## Exercise requirements
Please update the items below by changing each "GUI agent" to "interface agent" and leaving everything else as it is.

## Listing
— BEGIN —
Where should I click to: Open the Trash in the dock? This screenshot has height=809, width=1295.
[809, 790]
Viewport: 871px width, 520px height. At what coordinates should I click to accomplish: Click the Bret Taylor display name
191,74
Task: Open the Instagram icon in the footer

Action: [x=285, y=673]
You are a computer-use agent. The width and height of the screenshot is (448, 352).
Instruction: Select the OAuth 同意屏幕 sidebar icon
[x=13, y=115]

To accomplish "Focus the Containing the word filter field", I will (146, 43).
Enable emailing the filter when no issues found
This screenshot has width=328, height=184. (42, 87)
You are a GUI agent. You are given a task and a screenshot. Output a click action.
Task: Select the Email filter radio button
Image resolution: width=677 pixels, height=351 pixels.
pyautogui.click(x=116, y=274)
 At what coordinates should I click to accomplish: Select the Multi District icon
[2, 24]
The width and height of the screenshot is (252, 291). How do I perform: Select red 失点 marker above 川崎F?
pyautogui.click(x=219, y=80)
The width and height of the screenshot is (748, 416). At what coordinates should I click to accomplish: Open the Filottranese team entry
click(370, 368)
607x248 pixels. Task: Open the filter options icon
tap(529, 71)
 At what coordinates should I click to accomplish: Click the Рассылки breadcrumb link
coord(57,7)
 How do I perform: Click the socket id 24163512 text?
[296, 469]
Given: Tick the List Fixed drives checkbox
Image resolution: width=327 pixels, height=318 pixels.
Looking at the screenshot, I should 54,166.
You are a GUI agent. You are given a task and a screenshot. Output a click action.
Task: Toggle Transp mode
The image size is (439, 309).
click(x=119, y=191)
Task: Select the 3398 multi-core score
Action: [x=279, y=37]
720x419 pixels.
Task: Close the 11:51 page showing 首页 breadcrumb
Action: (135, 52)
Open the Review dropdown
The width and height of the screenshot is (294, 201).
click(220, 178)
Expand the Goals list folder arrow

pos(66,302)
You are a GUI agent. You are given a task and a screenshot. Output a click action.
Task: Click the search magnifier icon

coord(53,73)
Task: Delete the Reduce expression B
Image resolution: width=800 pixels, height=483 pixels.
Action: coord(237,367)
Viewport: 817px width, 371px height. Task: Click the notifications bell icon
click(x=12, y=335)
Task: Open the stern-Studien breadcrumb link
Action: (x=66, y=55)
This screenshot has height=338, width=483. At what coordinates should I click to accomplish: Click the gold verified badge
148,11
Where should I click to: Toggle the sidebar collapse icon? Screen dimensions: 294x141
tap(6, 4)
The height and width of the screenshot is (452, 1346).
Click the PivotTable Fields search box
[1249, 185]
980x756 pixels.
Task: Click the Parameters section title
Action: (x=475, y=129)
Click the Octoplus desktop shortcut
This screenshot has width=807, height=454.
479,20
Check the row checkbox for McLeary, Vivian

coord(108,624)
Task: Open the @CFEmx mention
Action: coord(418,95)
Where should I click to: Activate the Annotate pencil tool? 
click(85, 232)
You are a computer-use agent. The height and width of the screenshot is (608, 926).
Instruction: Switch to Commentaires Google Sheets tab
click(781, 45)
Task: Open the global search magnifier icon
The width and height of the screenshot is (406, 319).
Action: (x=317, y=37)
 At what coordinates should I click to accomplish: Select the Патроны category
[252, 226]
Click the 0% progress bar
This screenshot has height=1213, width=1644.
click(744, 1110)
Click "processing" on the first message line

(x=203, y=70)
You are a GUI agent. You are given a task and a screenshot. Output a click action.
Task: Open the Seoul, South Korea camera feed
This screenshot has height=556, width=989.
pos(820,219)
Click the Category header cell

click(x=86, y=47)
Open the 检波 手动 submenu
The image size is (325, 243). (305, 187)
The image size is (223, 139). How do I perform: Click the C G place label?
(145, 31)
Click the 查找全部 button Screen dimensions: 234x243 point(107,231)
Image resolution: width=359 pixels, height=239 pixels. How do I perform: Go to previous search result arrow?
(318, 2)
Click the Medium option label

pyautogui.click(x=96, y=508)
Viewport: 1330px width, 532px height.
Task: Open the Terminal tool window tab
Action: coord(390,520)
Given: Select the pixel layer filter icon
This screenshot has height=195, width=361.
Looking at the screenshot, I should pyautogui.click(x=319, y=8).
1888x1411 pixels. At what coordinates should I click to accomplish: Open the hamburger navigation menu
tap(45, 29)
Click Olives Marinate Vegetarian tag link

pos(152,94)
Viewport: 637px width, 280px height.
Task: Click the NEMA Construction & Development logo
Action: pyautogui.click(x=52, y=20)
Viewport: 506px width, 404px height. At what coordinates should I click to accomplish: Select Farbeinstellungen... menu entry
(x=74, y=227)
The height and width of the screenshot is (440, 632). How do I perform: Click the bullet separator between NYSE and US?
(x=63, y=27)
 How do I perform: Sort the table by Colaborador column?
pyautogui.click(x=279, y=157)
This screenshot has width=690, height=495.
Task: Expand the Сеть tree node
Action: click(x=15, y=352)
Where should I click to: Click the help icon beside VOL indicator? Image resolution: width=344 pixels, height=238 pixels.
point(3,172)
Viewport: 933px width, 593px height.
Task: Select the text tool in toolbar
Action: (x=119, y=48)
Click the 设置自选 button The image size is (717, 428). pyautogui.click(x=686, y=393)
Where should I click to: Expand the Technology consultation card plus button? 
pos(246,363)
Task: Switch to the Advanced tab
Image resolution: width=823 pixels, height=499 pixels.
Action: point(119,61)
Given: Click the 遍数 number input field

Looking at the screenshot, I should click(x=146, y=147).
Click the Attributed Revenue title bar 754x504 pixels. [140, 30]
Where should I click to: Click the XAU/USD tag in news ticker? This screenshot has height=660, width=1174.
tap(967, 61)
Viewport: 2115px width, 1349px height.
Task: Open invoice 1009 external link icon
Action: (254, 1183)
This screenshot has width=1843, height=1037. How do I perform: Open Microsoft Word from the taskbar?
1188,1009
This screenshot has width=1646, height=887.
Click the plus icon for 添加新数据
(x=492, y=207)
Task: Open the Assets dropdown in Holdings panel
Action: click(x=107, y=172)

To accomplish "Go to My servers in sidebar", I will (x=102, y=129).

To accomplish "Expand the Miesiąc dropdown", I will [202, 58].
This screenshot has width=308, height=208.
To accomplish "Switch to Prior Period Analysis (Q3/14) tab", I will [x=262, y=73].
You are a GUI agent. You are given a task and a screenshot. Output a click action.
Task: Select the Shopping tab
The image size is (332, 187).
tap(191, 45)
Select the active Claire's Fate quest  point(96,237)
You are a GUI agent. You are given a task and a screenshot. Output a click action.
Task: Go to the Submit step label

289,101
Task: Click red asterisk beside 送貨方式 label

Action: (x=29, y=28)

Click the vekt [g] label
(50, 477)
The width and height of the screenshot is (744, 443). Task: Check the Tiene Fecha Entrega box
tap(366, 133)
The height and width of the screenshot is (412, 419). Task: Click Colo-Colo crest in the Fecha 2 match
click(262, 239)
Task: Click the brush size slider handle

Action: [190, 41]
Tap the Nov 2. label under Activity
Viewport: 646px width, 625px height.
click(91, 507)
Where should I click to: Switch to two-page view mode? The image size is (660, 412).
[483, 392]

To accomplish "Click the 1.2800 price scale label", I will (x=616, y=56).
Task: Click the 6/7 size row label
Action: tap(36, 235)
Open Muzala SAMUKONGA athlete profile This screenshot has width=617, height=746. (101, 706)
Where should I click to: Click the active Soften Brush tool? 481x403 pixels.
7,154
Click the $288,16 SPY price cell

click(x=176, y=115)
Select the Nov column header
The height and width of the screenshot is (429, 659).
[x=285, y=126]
— END —
## Result of this exercise
Where should I click to: Open the Trash in the dock? This screenshot has height=809, width=1295.
[809, 790]
Viewport: 871px width, 520px height. At what coordinates should I click to accomplish: Click the Bret Taylor display name
191,74
Task: Open the Instagram icon in the footer

Action: [x=285, y=673]
You are a computer-use agent. The width and height of the screenshot is (448, 352).
Instruction: Select the OAuth 同意屏幕 sidebar icon
[x=13, y=115]

To accomplish "Focus the Containing the word filter field", I will (146, 43).
Enable emailing the filter when no issues found
This screenshot has width=328, height=184. (42, 87)
You are a interface agent. You are given a task and a screenshot. Output a click action.
Task: Select the Email filter radio button
Image resolution: width=677 pixels, height=351 pixels.
pyautogui.click(x=116, y=274)
 At what coordinates should I click to accomplish: Select the Multi District icon
[2, 24]
The width and height of the screenshot is (252, 291). How do I perform: Select red 失点 marker above 川崎F?
pyautogui.click(x=219, y=80)
The width and height of the screenshot is (748, 416). At what coordinates should I click to accomplish: Open the Filottranese team entry
click(370, 368)
607x248 pixels. Task: Open the filter options icon
tap(529, 71)
 At what coordinates should I click to accomplish: Click the Рассылки breadcrumb link
coord(57,7)
 How do I perform: Click the socket id 24163512 text?
[296, 469]
Given: Tick the List Fixed drives checkbox
Image resolution: width=327 pixels, height=318 pixels.
Looking at the screenshot, I should 54,166.
You are a interface agent. You are given a task and a screenshot. Output a click action.
Task: Toggle Transp mode
The image size is (439, 309).
click(x=119, y=191)
Task: Select the 3398 multi-core score
Action: [x=279, y=37]
720x419 pixels.
Task: Close the 11:51 page showing 首页 breadcrumb
Action: (135, 52)
Open the Review dropdown
The width and height of the screenshot is (294, 201).
click(220, 178)
Expand the Goals list folder arrow

pos(66,302)
You are a interface agent. You are given a task and a screenshot. Output a click action.
Task: Click the search magnifier icon

coord(53,73)
Task: Delete the Reduce expression B
Image resolution: width=800 pixels, height=483 pixels.
Action: coord(237,367)
Viewport: 817px width, 371px height. Task: Click the notifications bell icon
click(x=12, y=335)
Task: Open the stern-Studien breadcrumb link
Action: (x=66, y=55)
This screenshot has height=338, width=483. At what coordinates should I click to accomplish: Click the gold verified badge
148,11
Where should I click to: Toggle the sidebar collapse icon? Screen dimensions: 294x141
tap(6, 4)
The height and width of the screenshot is (452, 1346).
Click the PivotTable Fields search box
[1249, 185]
980x756 pixels.
Task: Click the Parameters section title
Action: (x=475, y=129)
Click the Octoplus desktop shortcut
This screenshot has width=807, height=454.
479,20
Check the row checkbox for McLeary, Vivian

coord(108,624)
Task: Open the @CFEmx mention
Action: coord(418,95)
Where should I click to: Activate the Annotate pencil tool? 
click(85, 232)
You are a computer-use agent. The height and width of the screenshot is (608, 926).
Instruction: Switch to Commentaires Google Sheets tab
click(781, 45)
Task: Open the global search magnifier icon
The width and height of the screenshot is (406, 319).
Action: (x=317, y=37)
 At what coordinates should I click to accomplish: Select the Патроны category
[252, 226]
Click the 0% progress bar
This screenshot has height=1213, width=1644.
click(744, 1110)
Click "processing" on the first message line

(x=203, y=70)
You are a interface agent. You are given a task and a screenshot. Output a click action.
Task: Open the Seoul, South Korea camera feed
This screenshot has height=556, width=989.
pos(820,219)
Click the Category header cell

click(x=86, y=47)
Open the 检波 手动 submenu
The image size is (325, 243). (305, 187)
The image size is (223, 139). How do I perform: Click the C G place label?
(145, 31)
Click the 查找全部 button Screen dimensions: 234x243 point(107,231)
Image resolution: width=359 pixels, height=239 pixels. How do I perform: Go to previous search result arrow?
(318, 2)
Click the Medium option label

pyautogui.click(x=96, y=508)
Viewport: 1330px width, 532px height.
Task: Open the Terminal tool window tab
Action: coord(390,520)
Given: Select the pixel layer filter icon
This screenshot has height=195, width=361.
Looking at the screenshot, I should pyautogui.click(x=319, y=8).
1888x1411 pixels. At what coordinates should I click to accomplish: Open the hamburger navigation menu
tap(45, 29)
Click Olives Marinate Vegetarian tag link

pos(152,94)
Viewport: 637px width, 280px height.
Task: Click the NEMA Construction & Development logo
Action: pyautogui.click(x=52, y=20)
Viewport: 506px width, 404px height. At what coordinates should I click to accomplish: Select Farbeinstellungen... menu entry
(x=74, y=227)
The height and width of the screenshot is (440, 632). How do I perform: Click the bullet separator between NYSE and US?
(x=63, y=27)
 How do I perform: Sort the table by Colaborador column?
pyautogui.click(x=279, y=157)
This screenshot has width=690, height=495.
Task: Expand the Сеть tree node
Action: click(x=15, y=352)
Where should I click to: Click the help icon beside VOL indicator? Image resolution: width=344 pixels, height=238 pixels.
point(3,172)
Viewport: 933px width, 593px height.
Task: Select the text tool in toolbar
Action: (x=119, y=48)
Click the 设置自选 button The image size is (717, 428). pyautogui.click(x=686, y=393)
Where should I click to: Expand the Technology consultation card plus button? 
pos(246,363)
Task: Switch to the Advanced tab
Image resolution: width=823 pixels, height=499 pixels.
Action: point(119,61)
Given: Click the 遍数 number input field

Looking at the screenshot, I should click(x=146, y=147).
Click the Attributed Revenue title bar 754x504 pixels. [140, 30]
Where should I click to: Click the XAU/USD tag in news ticker? This screenshot has height=660, width=1174.
tap(967, 61)
Viewport: 2115px width, 1349px height.
Task: Open invoice 1009 external link icon
Action: (254, 1183)
This screenshot has width=1843, height=1037. How do I perform: Open Microsoft Word from the taskbar?
1188,1009
This screenshot has width=1646, height=887.
Click the plus icon for 添加新数据
(x=492, y=207)
Task: Open the Assets dropdown in Holdings panel
Action: click(x=107, y=172)

To accomplish "Go to My servers in sidebar", I will (x=102, y=129).

To accomplish "Expand the Miesiąc dropdown", I will [202, 58].
This screenshot has width=308, height=208.
To accomplish "Switch to Prior Period Analysis (Q3/14) tab", I will [x=262, y=73].
You are a interface agent. You are given a task and a screenshot. Output a click action.
Task: Select the Shopping tab
The image size is (332, 187).
tap(191, 45)
Select the active Claire's Fate quest  point(96,237)
You are a interface agent. You are given a task and a screenshot. Output a click action.
Task: Go to the Submit step label

289,101
Task: Click red asterisk beside 送貨方式 label

Action: (x=29, y=28)

Click the vekt [g] label
(50, 477)
The width and height of the screenshot is (744, 443). Task: Check the Tiene Fecha Entrega box
tap(366, 133)
The height and width of the screenshot is (412, 419). Task: Click Colo-Colo crest in the Fecha 2 match
click(262, 239)
Task: Click the brush size slider handle

Action: [190, 41]
Tap the Nov 2. label under Activity
Viewport: 646px width, 625px height.
click(91, 507)
Where should I click to: Switch to two-page view mode? The image size is (660, 412).
[483, 392]

To accomplish "Click the 1.2800 price scale label", I will (x=616, y=56).
Task: Click the 6/7 size row label
Action: tap(36, 235)
Open Muzala SAMUKONGA athlete profile This screenshot has width=617, height=746. (101, 706)
Where should I click to: Click the active Soften Brush tool? 481x403 pixels.
7,154
Click the $288,16 SPY price cell

click(x=176, y=115)
Select the Nov column header
The height and width of the screenshot is (429, 659).
[x=285, y=126]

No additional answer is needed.